Maybe it’s because life has accustomed women to fighting to have their role recognized at work. There are environments where this is more true than others: television, for example, still remains a place where a woman, precisely as such, can still risk being relegated to the role of valet. And perhaps this is objective gender gap never completely healed to unleash, more often than one would like, a female rivalry that doesn’t play into the cause. Instead of demanding to be recognized for their abilities, asking for it from civil society before even from the employer, women sometimes find themselves attacking each other, throwing barbs at each other to belittle themselves, commenting on the merits of others by relating them with their own.
Women often still find themselves justifying their presence in a role of power. And they often do it not towards men, but towards other women. Often – too often – professional merit is questioned. The result is that the much-vaunted solidarity between women seems to disappear in the face of back-and-forth that is not very edifying for everyone. A bit like what was created between Paola Ferrari and Melissa Satta, to the sound of interviews and criticisms hidden by flattering premises. «She is beautiful but…». «It’s true, I take off my jacket but…».
Paola Ferrari, Melissa Satta and Diletta Leotta: what they said to each other
In the beginning it was Paola Ferrari, in her «battle against the spectacularization in an aesthetic sense of the female figure in football» to explain in an interview how mortifying, from his point of view, was the role that Sky had assigned to Melissa Satta, with «that “off the jacket” moment, in which she remained in her top, amid the laughter of the men in the studio». Of course, Paola Ferrari had anticipated what she was about to say “It wasn’t an attack on Melissa, who is beautiful”and which she has always defended against those who accused her of compromising the career of her partner Matteo Berrettini.
This is just a minute before we talk about Diletta Leotta, also very good – says Ferrari – even if no one notices it. “Diletta is smart and lucky, she makes a lot of money, lucky her, but you can’t mythologize an image of a perfect woman with breasts that defy the force of gravity, it’s not real,” she told Corriere.

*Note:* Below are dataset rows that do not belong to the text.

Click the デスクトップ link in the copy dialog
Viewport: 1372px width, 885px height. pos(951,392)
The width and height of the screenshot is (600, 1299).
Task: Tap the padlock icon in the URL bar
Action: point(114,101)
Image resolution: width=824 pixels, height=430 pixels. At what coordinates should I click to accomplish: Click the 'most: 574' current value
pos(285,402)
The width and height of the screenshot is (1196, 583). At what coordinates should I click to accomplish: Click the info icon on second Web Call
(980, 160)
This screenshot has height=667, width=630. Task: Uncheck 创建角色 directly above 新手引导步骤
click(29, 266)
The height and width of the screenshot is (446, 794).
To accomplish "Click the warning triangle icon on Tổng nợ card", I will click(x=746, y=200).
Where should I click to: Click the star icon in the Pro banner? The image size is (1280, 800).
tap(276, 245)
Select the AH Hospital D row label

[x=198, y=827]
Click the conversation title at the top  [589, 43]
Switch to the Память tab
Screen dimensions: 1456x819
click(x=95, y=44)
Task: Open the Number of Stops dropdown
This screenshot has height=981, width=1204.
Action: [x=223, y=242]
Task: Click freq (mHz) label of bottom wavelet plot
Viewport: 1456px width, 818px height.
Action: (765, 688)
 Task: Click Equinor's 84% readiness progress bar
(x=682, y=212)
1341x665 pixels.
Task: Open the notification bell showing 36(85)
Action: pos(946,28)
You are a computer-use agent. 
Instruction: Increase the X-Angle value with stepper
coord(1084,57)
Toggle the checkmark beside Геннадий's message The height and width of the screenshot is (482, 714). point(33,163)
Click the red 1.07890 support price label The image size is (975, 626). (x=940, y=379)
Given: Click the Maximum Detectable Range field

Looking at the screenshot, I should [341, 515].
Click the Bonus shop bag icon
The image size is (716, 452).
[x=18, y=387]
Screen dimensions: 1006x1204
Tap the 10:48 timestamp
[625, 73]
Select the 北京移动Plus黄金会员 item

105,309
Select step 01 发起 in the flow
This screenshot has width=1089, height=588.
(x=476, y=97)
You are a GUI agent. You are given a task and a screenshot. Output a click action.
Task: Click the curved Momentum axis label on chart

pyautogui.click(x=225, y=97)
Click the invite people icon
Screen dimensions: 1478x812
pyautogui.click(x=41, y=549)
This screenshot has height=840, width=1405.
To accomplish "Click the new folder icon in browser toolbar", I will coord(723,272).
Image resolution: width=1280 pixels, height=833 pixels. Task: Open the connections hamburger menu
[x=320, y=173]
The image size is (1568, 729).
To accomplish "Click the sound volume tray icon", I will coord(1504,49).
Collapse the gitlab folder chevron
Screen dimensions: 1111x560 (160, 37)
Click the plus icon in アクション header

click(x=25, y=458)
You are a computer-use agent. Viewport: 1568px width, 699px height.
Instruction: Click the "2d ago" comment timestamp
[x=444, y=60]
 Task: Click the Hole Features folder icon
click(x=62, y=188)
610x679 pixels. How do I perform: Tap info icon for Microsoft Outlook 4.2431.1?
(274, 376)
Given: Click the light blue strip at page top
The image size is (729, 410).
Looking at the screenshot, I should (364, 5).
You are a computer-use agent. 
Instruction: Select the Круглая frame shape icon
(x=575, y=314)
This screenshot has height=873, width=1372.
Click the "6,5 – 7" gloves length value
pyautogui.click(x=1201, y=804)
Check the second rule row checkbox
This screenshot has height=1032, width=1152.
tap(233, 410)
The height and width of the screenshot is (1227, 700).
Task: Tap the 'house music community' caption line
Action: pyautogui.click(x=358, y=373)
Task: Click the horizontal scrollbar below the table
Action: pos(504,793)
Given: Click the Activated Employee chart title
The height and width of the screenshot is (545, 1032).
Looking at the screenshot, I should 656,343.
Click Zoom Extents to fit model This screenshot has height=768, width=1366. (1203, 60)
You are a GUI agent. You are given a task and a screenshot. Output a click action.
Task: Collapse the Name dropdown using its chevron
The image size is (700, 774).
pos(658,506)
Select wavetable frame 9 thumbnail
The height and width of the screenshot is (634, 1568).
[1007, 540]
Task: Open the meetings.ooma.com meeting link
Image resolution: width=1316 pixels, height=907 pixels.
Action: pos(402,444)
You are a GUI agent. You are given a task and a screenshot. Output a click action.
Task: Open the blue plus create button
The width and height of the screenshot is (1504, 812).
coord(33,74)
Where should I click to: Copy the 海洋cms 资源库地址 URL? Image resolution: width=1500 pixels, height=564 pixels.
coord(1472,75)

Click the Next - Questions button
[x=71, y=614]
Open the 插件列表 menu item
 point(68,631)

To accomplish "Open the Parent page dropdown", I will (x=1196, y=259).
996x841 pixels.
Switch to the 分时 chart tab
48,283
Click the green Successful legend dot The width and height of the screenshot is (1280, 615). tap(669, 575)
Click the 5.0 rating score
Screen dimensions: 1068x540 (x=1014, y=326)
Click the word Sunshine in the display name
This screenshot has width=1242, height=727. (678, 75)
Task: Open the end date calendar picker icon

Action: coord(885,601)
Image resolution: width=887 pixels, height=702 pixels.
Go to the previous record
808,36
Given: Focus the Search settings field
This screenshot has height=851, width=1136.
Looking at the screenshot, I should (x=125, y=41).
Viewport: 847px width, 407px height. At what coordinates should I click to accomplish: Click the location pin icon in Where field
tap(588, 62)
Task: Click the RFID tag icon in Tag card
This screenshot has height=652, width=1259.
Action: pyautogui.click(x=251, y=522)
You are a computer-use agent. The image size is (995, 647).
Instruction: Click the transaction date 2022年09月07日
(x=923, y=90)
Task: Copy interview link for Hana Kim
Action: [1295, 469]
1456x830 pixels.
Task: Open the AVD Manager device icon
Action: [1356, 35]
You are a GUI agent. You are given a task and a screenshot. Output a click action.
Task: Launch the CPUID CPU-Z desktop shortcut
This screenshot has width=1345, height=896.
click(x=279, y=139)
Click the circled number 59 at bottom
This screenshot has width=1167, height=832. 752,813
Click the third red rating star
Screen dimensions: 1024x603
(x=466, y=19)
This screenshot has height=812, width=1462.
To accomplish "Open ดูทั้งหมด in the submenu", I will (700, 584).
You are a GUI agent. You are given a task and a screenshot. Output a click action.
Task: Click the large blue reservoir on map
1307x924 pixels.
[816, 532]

Melissa Satta’s response takes a while, but then arrives during the interview with Francesca Fagnani a Beasts. «This is a rose icon. What’s wrong with taking off the jacket, does it take away a woman’s professionalism?”. According to Paola Ferrari, a little yes, given that in the end she finds herself reiterating to the microphones of A day as a Sheep whether it is Melissa Satta or Diletta Leotta «they are not journalists but splendid showgirls». As if to say, let’s give each one the role it deserves.
Because precisely, still and always, the problem is roles. Roles that are not enough for everyoneroles that are assigned not always on the basis of ability but often on the basis of aesthetic characteristics, and this is also a fact. Roles that perhaps should be defended regardless, if a female side, in this war on the gender gap, really existed. Or rather, roles that perhaps could be discussed, but trying to truly make a revolution, together. And it is not a question of “female quotas” regardless, but of deciding who and what we are fighting against. And to understand that it is better to do it together.
May it not be a question of women, but of people, Paola Ferrari explains it very well in her interview, naming the many colleagues she likes. Simona Rolandi, but also Alba Parietti, someone who has always focused a lot on her physical appearance, also – she herself admitted it to Beasts – to please and please men, precisely in that attempt to “turn into an object of male appreciation” that Ferrari so much criticizes Diletta Leotta.
The impression is that, on one side or the other, women must first of all defend themselves from being women. And if they manage to do everything properly, we like them, even though they are women. One would expect this reasoning more from a man. And yet, once again, it seems an opportunity has been missed.